**Information shown**
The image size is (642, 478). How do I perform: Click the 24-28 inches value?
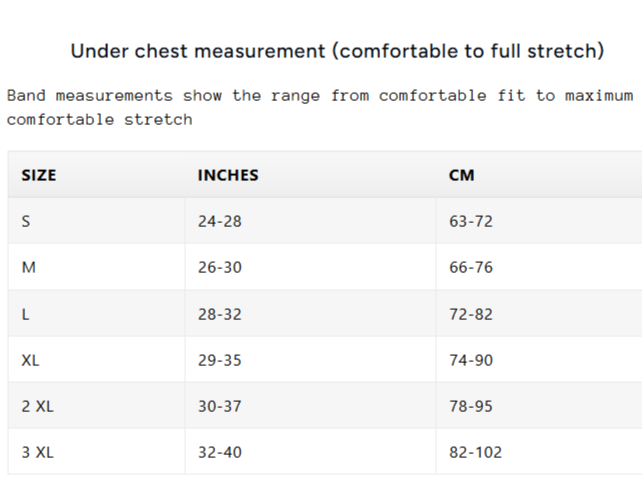click(x=220, y=221)
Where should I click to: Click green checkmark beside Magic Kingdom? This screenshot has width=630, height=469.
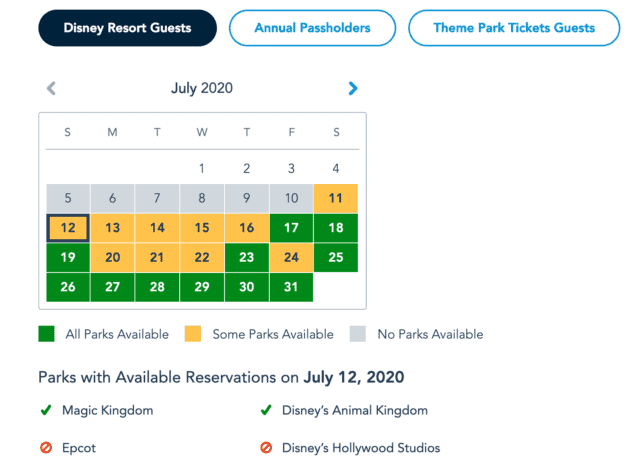click(x=45, y=410)
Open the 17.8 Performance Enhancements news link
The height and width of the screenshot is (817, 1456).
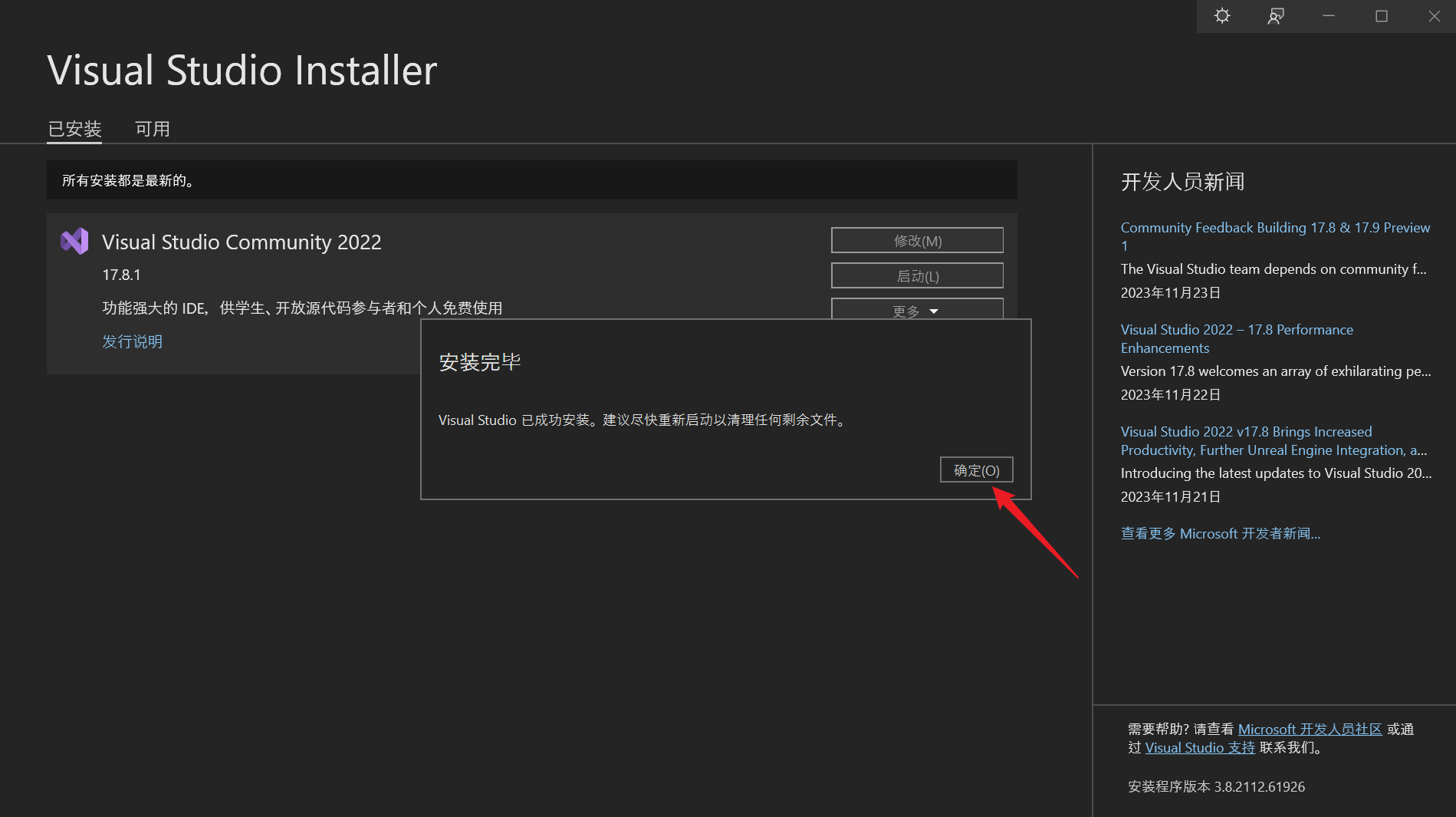(x=1236, y=329)
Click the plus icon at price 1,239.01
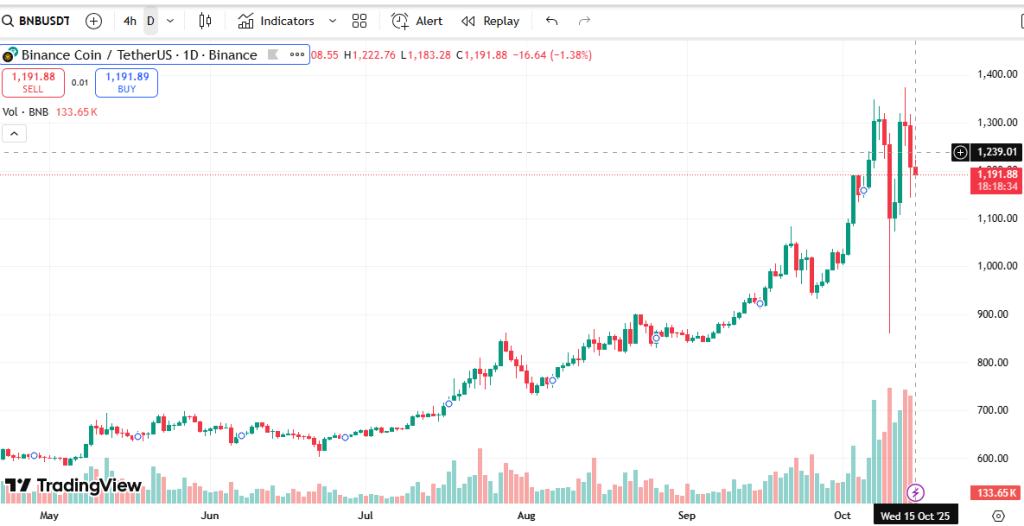The height and width of the screenshot is (526, 1024). (x=960, y=152)
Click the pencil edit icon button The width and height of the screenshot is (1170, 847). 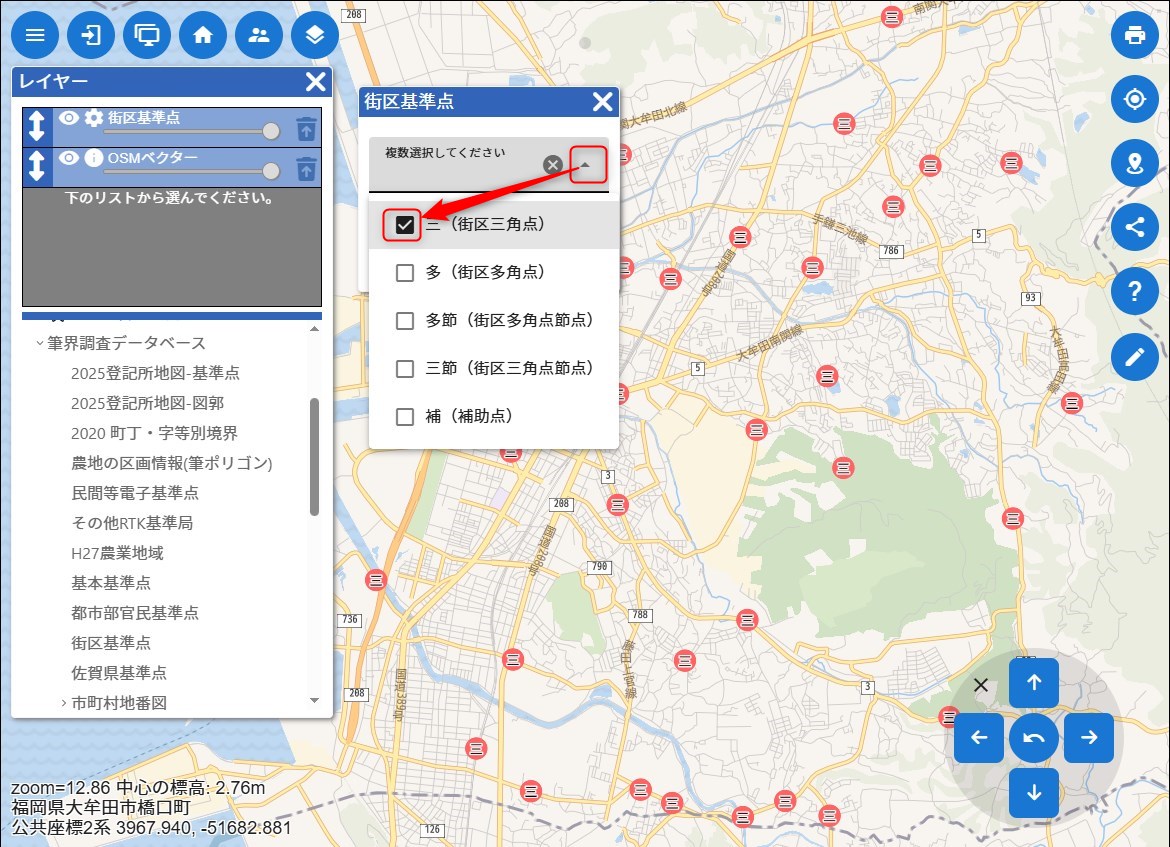point(1134,356)

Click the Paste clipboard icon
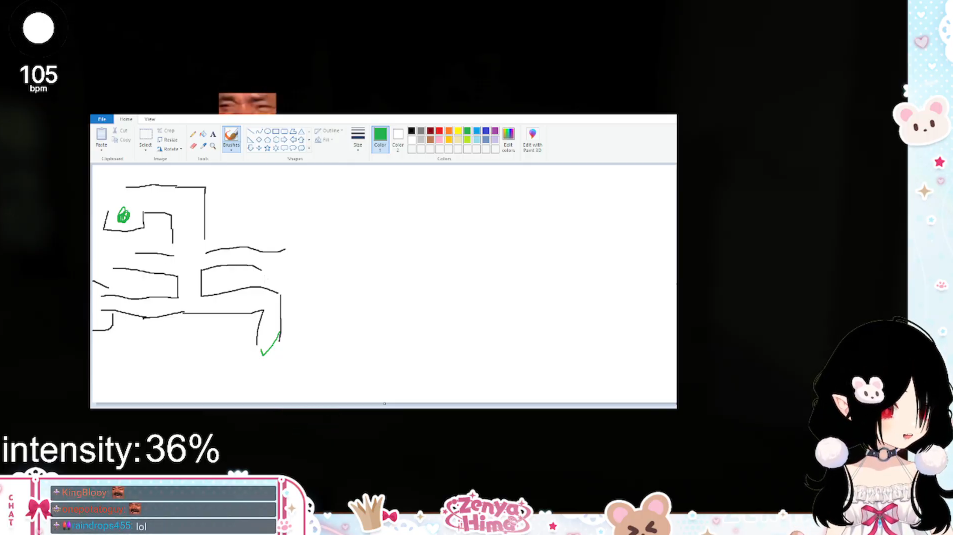tap(102, 137)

**Task goal**
Reproduce the records above word for word, from their beginning through the line containing "click(x=45, y=410)", including that line. Leave the pictures out.

**Exercise output**
The image size is (642, 478). How do I perform: Click the 24-28 inches value?
click(x=220, y=221)
Where should I click to: Click green checkmark beside Magic Kingdom? This screenshot has width=630, height=469.
click(x=45, y=410)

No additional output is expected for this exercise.